▶ [TASK INSTRUCTIONS]:
Pick each line containing "from" out of the records.

______

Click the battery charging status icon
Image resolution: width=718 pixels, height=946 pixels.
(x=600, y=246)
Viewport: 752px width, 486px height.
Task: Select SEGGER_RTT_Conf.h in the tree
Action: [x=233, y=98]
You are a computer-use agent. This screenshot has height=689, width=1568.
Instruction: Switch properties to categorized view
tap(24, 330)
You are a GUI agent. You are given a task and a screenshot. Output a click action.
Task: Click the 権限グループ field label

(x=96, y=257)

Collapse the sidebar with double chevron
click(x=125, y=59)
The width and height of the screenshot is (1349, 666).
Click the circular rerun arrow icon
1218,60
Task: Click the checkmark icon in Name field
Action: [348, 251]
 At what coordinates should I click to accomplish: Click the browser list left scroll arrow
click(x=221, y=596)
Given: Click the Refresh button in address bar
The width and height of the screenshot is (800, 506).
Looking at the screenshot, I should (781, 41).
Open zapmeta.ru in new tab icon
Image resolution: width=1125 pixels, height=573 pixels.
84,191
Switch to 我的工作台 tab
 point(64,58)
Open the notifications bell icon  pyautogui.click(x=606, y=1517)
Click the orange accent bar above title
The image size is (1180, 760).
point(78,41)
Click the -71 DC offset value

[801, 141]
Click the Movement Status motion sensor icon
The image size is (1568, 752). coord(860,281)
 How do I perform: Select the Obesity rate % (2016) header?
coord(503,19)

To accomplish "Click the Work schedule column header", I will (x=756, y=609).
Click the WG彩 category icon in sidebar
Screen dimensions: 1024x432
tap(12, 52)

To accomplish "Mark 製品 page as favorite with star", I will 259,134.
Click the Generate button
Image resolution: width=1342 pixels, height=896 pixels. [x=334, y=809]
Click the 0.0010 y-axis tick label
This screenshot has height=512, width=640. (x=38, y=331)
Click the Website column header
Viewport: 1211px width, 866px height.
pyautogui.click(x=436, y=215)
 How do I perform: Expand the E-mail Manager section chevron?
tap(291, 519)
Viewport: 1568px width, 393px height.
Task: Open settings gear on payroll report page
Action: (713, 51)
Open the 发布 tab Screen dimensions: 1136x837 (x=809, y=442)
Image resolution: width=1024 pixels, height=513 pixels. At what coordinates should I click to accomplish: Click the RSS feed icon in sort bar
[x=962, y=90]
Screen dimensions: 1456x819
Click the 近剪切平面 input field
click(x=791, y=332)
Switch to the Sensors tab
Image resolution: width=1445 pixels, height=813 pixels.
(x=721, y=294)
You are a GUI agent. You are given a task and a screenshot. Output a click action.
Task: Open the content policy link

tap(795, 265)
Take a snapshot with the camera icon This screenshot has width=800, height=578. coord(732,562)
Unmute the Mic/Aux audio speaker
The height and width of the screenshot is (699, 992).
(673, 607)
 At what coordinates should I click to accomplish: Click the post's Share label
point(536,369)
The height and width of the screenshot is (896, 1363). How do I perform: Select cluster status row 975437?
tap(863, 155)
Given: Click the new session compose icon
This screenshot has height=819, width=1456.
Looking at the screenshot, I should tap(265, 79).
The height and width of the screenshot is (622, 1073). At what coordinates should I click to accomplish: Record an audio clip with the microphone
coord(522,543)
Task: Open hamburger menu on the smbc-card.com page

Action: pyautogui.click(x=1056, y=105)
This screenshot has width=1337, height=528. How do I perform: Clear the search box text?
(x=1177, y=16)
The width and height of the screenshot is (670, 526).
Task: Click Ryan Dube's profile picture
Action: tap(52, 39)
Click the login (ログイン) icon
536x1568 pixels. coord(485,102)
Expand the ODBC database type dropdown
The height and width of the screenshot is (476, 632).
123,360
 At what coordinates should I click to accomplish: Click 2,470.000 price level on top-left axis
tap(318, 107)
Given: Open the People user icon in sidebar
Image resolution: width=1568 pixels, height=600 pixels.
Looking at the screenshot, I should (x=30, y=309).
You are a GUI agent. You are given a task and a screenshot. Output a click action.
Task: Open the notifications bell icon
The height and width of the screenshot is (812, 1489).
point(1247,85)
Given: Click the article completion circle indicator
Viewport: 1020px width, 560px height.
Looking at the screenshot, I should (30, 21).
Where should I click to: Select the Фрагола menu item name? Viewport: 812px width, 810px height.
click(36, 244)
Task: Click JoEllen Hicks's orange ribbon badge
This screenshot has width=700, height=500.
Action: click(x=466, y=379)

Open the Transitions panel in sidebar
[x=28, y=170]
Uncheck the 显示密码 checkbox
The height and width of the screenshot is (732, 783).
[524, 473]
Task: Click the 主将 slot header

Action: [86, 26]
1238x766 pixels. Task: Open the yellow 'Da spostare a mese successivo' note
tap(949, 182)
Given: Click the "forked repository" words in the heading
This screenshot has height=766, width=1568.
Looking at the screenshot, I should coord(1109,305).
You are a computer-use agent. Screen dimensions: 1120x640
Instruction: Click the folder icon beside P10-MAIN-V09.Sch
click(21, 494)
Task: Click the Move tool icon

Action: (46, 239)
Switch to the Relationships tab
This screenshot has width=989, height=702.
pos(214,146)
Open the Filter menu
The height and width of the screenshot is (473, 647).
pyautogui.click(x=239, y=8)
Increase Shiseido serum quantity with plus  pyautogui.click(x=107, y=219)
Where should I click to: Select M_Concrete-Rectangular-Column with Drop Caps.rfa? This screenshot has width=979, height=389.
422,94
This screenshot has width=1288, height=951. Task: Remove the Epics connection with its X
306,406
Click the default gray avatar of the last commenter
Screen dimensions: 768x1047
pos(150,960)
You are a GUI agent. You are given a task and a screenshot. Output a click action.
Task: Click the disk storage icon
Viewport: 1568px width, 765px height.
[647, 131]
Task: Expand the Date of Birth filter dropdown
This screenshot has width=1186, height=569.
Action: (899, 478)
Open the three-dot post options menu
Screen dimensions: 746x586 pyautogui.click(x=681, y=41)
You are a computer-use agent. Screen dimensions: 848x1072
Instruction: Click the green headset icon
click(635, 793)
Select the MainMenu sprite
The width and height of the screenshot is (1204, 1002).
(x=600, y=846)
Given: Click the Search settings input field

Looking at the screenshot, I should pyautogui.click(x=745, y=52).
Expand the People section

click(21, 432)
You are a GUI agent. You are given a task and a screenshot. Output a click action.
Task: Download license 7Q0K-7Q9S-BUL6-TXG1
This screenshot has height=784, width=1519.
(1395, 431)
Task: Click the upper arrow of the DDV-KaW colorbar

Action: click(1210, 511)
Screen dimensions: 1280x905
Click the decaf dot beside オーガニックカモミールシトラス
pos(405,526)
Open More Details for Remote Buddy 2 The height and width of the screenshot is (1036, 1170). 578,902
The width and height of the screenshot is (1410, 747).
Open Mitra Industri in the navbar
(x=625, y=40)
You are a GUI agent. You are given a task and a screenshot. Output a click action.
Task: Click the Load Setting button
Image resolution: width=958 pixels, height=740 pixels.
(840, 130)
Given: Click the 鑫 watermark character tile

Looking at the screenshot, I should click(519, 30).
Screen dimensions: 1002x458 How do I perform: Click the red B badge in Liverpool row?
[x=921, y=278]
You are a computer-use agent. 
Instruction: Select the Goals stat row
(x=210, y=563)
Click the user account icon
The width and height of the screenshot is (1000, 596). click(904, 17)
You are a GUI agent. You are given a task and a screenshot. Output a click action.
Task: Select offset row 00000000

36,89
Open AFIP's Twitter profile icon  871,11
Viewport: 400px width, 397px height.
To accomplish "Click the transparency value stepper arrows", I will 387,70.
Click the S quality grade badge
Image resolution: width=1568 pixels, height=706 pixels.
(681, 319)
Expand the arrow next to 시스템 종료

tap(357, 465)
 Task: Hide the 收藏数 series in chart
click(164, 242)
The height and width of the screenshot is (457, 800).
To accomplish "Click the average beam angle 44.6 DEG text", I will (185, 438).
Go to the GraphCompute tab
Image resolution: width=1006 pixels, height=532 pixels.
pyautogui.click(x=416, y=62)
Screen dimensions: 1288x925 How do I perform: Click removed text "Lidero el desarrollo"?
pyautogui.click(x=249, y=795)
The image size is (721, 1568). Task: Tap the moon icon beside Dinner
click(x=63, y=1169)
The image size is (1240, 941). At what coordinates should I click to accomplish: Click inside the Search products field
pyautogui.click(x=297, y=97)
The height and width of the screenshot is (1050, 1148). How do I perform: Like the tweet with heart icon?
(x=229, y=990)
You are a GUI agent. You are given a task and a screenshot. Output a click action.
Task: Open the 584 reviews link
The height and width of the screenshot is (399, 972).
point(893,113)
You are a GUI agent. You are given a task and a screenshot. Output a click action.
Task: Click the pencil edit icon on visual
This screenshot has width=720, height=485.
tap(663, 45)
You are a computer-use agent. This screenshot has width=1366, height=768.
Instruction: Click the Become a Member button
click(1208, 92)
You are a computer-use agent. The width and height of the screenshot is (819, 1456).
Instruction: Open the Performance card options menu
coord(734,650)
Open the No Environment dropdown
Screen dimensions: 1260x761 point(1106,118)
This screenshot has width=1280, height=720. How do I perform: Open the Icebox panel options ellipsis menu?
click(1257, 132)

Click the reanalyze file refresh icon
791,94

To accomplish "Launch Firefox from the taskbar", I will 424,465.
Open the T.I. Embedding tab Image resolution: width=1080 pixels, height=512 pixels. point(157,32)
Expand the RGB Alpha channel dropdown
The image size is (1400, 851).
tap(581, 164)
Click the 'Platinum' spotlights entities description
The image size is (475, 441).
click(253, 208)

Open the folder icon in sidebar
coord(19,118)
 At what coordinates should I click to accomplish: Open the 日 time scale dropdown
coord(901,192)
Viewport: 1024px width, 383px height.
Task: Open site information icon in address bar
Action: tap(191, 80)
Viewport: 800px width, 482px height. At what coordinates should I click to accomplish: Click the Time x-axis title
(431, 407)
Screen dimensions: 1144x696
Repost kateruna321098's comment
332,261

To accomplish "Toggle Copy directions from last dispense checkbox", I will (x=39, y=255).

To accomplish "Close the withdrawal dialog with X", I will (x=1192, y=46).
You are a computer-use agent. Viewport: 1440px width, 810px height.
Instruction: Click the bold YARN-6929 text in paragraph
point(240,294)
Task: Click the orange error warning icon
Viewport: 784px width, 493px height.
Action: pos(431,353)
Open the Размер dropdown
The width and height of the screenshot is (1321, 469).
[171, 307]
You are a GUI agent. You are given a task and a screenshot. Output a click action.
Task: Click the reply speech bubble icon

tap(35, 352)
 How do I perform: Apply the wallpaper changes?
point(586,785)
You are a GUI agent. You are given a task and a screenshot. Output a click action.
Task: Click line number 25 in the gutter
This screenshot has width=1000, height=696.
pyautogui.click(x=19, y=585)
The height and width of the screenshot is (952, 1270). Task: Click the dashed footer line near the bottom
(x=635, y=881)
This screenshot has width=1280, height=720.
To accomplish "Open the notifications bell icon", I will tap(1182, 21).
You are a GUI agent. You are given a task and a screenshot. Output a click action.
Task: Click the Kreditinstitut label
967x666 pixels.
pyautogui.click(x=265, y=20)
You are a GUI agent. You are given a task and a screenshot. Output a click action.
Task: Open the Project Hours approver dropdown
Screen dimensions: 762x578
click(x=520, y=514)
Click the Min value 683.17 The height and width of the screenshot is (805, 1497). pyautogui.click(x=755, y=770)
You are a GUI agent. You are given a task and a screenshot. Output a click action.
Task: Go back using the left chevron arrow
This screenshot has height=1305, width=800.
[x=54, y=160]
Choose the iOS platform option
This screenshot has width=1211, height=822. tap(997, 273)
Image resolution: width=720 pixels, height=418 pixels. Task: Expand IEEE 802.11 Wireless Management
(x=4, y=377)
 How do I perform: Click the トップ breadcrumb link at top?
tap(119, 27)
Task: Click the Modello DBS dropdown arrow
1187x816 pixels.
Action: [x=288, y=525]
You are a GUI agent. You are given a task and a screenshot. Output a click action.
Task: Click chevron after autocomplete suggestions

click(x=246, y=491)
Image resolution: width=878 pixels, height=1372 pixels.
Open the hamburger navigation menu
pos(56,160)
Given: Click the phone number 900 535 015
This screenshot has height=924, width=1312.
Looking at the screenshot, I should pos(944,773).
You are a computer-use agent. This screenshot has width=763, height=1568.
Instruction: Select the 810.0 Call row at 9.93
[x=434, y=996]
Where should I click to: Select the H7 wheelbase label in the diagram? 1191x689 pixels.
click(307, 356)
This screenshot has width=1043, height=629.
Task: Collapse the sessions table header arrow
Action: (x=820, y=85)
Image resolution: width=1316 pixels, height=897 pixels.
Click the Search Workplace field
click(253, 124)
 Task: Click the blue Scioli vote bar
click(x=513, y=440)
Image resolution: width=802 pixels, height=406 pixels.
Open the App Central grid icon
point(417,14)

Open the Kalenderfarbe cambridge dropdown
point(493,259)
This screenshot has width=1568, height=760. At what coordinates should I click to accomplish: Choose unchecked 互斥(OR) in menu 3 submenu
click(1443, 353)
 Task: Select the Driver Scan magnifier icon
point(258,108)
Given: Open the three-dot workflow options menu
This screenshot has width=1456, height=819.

______

▶ [FINISHED EXERCISE]:
To accomplish "Launch Firefox from the taskbar", I will 424,465.
To accomplish "Toggle Copy directions from last dispense checkbox", I will (x=39, y=255).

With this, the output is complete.